La liberté religieuse, en tant que liberté fondamentale, fait aussi bien l'objet d'une protection générale en droit international et européen (A.) que spécifique au salarié en droit interne (B.).

A. En droit international et européen

Le Pacte international relatif aux droits civils et politiques du 16 décembre 1966 garantit à toute personne le droit « à la liberté de pensée, de conscience et de religion, [qui] implique la liberté d'avoir ou d'adopter une religion ou une conviction de son choix, ainsi que la liberté de manifester sa religion ou sa conviction, individuellement ou en commun, tant en public qu'en privé, par le culte et l'accomplissement des rites, les pratiques et l'enseignement »118. Les seules restrictions qu'il admet à cette liberté doivent être prévues par la loi et « nécessaires à la protection de la sécurité, de l'ordre et de la santé publique, ou de la morale ou des libertés et droits fondamentaux d'autrui »119. Il prohibe enfin toute discrimination qui serait fondée, entre autres critères, sur la religion, et garantit à tous les individus l'égalité devant la loi.
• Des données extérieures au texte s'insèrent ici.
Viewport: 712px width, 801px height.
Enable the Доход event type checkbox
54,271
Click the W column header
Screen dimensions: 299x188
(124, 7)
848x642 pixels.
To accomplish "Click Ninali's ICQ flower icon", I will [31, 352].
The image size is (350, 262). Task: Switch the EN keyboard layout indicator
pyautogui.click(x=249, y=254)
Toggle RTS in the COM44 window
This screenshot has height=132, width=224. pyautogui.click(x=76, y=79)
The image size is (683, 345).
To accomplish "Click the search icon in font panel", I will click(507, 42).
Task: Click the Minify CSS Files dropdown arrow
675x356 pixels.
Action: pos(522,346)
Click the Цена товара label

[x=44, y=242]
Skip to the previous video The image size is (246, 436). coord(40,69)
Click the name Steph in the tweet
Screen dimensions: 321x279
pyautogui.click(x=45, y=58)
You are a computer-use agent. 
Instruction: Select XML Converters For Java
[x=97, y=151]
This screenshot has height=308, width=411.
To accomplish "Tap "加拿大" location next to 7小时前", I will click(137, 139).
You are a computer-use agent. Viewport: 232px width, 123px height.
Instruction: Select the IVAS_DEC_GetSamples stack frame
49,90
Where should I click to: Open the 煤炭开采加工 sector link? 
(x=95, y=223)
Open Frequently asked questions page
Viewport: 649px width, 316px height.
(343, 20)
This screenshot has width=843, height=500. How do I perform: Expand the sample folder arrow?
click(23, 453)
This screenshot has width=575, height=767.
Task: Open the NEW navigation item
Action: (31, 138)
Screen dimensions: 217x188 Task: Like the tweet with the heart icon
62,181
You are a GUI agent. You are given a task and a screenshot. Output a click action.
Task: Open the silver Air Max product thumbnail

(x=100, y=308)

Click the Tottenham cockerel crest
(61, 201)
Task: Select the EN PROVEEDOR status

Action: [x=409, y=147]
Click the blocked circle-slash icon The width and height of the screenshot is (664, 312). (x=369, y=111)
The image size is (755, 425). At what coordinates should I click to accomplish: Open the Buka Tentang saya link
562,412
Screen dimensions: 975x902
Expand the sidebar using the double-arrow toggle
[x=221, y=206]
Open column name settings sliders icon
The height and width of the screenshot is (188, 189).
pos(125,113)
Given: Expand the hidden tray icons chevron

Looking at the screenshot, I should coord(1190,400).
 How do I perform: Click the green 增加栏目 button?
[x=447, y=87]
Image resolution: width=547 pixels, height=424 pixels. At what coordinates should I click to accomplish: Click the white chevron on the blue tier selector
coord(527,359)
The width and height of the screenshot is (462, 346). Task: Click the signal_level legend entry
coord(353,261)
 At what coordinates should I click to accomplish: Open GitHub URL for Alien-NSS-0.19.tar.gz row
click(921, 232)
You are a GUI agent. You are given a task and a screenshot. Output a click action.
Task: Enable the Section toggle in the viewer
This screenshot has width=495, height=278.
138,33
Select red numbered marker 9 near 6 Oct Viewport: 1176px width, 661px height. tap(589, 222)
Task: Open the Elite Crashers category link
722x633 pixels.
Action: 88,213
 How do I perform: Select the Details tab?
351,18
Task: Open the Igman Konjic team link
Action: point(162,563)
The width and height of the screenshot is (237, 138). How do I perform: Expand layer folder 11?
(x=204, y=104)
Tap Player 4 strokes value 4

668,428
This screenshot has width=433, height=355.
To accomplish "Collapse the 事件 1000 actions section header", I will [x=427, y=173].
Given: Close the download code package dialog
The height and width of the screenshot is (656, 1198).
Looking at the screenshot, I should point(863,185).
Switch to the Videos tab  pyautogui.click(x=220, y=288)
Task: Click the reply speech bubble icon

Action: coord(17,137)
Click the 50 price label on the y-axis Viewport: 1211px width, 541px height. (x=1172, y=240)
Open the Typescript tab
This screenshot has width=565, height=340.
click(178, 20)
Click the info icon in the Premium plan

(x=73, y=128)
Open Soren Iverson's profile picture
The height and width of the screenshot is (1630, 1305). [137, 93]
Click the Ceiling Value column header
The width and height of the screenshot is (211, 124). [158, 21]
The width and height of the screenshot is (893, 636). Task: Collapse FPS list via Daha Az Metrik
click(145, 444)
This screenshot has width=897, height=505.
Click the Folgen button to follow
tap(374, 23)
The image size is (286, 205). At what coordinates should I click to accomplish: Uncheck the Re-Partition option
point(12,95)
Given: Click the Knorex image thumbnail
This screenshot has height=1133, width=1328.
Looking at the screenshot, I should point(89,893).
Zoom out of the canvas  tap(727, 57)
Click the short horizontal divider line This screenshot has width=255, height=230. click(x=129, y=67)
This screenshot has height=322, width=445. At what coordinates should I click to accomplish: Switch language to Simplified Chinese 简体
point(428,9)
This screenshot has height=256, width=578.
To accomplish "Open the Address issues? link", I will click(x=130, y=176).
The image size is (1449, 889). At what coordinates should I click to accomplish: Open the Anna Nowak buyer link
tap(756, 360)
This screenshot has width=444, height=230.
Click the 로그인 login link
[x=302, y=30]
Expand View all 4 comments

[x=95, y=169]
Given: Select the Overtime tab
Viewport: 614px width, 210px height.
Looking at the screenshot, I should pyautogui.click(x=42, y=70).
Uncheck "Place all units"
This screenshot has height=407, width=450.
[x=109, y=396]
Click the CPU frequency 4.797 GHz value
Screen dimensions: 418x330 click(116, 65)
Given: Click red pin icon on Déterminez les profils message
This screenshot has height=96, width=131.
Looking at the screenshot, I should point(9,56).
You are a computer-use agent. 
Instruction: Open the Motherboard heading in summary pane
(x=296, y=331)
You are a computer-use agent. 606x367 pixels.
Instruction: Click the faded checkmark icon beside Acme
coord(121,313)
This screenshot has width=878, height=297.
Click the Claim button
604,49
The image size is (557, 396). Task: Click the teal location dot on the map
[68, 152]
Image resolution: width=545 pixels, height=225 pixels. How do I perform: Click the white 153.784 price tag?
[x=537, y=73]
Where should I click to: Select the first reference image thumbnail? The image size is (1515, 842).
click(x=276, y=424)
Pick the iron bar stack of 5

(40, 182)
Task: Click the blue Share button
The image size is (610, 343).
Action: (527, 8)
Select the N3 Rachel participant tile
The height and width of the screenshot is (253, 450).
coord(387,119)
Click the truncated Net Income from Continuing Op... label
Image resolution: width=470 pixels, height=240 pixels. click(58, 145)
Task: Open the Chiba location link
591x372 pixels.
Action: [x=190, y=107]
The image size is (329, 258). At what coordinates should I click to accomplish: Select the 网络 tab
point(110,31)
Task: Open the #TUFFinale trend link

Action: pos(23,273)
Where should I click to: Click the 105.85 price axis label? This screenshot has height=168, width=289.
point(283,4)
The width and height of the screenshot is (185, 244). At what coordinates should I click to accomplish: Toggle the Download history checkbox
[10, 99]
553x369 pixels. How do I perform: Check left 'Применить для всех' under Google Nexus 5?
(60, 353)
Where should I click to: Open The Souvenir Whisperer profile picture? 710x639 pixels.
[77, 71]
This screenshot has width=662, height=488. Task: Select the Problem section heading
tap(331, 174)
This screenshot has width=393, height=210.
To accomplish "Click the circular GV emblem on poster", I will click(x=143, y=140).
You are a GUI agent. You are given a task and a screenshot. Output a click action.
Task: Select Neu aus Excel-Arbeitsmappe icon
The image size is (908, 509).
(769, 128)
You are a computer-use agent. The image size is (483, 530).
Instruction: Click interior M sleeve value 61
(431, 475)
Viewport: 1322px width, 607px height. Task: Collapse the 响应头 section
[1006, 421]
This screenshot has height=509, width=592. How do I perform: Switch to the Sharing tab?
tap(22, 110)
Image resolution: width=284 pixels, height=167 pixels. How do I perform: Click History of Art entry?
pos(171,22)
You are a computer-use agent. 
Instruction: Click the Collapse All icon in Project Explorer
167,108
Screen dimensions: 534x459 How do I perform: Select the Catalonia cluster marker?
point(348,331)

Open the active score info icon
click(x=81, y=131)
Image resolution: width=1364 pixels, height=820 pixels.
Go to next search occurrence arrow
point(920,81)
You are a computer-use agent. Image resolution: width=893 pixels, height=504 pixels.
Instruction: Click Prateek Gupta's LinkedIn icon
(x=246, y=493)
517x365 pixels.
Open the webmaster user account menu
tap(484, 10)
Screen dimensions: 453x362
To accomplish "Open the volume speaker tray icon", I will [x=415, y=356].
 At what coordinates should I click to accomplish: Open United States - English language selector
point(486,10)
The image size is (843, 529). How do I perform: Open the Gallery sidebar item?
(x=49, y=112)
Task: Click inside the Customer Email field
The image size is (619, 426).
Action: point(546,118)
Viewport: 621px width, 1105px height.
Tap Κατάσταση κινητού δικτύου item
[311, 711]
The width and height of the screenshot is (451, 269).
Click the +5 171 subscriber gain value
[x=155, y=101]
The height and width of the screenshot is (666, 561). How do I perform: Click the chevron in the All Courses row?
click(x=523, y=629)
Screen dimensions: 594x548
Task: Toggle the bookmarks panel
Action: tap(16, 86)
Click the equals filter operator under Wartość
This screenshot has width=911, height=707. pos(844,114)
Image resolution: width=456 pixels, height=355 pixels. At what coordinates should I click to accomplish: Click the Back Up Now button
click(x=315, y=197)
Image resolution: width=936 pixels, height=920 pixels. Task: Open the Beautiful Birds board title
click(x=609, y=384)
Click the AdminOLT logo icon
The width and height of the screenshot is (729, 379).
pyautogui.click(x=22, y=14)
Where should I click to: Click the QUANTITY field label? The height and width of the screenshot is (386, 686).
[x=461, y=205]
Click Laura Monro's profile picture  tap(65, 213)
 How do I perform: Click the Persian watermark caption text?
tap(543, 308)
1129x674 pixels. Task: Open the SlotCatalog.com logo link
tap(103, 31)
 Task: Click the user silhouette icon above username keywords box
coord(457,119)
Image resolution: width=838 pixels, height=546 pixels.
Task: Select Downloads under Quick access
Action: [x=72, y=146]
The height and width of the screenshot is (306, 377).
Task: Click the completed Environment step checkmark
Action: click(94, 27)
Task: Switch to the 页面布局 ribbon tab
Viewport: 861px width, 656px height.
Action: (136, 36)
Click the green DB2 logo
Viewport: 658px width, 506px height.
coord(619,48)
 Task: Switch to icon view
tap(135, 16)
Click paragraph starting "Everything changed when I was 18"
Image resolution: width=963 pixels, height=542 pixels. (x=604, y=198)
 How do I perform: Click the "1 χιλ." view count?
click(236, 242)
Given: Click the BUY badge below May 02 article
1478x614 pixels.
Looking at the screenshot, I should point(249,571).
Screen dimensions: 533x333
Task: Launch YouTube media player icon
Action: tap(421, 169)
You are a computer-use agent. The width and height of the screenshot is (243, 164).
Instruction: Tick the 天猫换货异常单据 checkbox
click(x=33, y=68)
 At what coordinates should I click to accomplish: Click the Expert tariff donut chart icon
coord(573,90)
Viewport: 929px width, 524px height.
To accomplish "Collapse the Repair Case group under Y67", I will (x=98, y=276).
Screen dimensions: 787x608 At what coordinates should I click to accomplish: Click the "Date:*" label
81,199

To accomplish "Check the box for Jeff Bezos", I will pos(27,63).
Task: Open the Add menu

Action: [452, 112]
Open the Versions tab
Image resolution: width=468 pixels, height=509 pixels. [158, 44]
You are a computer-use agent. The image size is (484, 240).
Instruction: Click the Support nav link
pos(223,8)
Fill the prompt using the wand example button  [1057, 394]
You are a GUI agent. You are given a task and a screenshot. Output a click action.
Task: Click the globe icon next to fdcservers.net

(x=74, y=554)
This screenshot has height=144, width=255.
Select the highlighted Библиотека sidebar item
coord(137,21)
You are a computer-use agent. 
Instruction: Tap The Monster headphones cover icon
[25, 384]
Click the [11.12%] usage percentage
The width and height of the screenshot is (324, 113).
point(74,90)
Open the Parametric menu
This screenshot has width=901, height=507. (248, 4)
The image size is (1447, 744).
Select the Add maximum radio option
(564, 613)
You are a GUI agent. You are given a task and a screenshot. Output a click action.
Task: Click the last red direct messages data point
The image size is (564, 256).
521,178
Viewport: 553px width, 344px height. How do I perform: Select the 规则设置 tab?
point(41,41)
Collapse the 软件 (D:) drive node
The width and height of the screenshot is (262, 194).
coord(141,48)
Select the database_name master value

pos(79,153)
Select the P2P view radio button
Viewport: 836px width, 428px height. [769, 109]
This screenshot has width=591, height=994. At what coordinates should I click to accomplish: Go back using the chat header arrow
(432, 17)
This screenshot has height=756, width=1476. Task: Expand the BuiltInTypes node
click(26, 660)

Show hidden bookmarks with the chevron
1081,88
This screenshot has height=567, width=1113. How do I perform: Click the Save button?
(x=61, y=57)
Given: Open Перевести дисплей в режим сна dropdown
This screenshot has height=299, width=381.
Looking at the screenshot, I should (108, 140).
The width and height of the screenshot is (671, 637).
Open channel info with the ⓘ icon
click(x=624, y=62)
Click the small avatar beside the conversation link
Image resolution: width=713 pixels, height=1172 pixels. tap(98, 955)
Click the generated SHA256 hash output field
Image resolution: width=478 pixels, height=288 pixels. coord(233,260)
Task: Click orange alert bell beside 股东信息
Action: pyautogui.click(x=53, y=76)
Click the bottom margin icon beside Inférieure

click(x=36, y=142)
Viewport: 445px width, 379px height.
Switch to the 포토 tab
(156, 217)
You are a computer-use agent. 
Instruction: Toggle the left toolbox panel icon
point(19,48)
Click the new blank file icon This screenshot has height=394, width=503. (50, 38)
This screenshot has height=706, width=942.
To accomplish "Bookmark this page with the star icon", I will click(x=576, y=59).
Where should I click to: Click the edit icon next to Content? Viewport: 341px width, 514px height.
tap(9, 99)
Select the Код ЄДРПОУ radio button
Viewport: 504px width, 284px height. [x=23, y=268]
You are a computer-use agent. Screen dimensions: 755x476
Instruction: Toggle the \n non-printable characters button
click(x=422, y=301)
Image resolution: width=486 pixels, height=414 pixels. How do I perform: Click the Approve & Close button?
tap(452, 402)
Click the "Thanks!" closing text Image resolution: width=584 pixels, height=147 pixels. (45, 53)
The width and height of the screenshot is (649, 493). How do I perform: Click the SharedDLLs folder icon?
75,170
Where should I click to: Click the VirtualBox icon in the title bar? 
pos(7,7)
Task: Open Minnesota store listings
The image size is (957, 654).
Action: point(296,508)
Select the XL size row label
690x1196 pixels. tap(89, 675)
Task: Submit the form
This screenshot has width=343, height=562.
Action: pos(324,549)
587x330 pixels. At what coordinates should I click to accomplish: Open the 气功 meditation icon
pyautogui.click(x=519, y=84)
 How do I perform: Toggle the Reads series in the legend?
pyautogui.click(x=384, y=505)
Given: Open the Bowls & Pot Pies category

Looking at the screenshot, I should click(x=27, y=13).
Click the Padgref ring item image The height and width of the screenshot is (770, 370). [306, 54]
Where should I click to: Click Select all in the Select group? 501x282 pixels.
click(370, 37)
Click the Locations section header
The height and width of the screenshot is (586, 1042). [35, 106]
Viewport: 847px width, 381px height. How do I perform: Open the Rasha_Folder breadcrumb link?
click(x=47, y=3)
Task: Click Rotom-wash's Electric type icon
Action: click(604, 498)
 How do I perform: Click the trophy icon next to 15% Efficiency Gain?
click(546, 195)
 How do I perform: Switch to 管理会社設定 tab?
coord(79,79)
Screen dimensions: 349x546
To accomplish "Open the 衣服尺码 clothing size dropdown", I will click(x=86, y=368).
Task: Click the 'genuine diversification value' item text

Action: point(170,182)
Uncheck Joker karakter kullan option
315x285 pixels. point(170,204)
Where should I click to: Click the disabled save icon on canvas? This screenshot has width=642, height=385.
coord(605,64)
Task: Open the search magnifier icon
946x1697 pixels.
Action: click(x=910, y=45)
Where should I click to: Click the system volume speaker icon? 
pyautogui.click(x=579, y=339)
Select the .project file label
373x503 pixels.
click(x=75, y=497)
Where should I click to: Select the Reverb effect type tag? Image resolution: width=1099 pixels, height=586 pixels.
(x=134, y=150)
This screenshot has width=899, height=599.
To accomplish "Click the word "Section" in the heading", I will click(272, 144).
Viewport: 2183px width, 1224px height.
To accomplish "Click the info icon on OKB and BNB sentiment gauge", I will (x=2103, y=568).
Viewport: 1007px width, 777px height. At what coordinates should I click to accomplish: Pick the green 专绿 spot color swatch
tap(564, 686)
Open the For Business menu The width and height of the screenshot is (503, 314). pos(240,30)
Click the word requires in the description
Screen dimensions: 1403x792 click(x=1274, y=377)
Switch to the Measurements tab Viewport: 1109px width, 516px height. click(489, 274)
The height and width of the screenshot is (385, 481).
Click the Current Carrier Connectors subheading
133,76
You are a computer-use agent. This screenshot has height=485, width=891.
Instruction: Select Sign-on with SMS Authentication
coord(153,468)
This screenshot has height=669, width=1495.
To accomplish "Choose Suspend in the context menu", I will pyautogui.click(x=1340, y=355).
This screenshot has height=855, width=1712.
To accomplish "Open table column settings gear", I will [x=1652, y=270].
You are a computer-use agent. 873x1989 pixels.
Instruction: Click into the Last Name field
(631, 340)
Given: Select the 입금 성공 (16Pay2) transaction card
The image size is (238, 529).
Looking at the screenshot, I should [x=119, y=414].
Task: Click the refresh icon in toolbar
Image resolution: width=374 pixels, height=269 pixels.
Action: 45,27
A l'échelle européenne, l'article 9 de la Convention européenne de sauvegarde des droits de l'Homme et des libertés fondamentales reprend en des termes très similaires les dispositions du Pacte international relatif aux droits civils et politiques susmentionné. Elles ont également été intégrées dans la Charte des droits fondamentaux de l'Union européenne du 7 décembre 2000, à laquelle le traité de Lisbonne120 a consacré la même valeur juridique que les traités.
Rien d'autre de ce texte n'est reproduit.